• TASK TO CARRY OUT: Repeat verbatim, and only, the lines of the data below, beginning at the line that contains "This screenshot has width=294, height=183." and stopping after the line that contains "This screenshot has width=646, height=367.".

========================

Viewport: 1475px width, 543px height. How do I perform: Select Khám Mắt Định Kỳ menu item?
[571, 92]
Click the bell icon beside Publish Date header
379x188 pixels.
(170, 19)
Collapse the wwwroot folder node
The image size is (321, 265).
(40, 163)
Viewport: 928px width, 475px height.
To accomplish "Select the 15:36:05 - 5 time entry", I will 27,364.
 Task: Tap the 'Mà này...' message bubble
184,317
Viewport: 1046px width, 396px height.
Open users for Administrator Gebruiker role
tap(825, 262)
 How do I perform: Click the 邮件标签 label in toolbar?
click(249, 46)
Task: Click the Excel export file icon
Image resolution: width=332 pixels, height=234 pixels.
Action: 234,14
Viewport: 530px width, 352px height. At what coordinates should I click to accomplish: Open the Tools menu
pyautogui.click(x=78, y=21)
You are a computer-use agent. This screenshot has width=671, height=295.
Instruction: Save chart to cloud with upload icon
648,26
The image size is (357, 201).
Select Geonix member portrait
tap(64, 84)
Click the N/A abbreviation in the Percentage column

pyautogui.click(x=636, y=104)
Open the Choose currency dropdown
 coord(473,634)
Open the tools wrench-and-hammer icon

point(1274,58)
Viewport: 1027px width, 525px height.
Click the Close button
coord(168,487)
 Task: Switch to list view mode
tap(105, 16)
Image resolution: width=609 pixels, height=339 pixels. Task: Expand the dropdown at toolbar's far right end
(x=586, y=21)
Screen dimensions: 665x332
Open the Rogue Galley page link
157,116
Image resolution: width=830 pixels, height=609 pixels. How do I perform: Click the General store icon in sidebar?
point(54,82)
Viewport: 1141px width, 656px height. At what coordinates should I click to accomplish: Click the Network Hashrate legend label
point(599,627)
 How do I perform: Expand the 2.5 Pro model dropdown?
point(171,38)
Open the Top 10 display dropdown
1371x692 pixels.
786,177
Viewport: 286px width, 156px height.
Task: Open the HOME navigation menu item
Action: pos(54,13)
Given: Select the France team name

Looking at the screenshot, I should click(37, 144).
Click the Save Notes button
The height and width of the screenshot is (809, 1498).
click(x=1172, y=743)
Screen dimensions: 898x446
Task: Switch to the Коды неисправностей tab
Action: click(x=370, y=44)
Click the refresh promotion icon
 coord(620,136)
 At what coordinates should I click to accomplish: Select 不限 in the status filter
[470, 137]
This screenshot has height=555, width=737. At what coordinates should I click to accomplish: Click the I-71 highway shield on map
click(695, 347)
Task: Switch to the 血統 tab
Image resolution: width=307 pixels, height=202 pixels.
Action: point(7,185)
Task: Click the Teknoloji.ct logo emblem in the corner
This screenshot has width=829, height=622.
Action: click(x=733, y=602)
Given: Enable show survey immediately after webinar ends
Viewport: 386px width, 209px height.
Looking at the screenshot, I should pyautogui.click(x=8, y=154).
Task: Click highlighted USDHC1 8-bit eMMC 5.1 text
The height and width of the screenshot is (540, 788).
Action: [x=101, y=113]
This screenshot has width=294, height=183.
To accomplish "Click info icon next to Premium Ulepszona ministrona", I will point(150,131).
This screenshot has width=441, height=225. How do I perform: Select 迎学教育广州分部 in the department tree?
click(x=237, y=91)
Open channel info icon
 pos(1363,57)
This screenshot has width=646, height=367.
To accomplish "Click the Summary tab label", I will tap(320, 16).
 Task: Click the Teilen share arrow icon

========================

• RESPONSE:
This screenshot has width=294, height=183.
To accomplish "Click info icon next to Premium Ulepszona ministrona", I will point(150,131).
This screenshot has width=441, height=225. How do I perform: Select 迎学教育广州分部 in the department tree?
click(x=237, y=91)
Open channel info icon
 pos(1363,57)
This screenshot has width=646, height=367.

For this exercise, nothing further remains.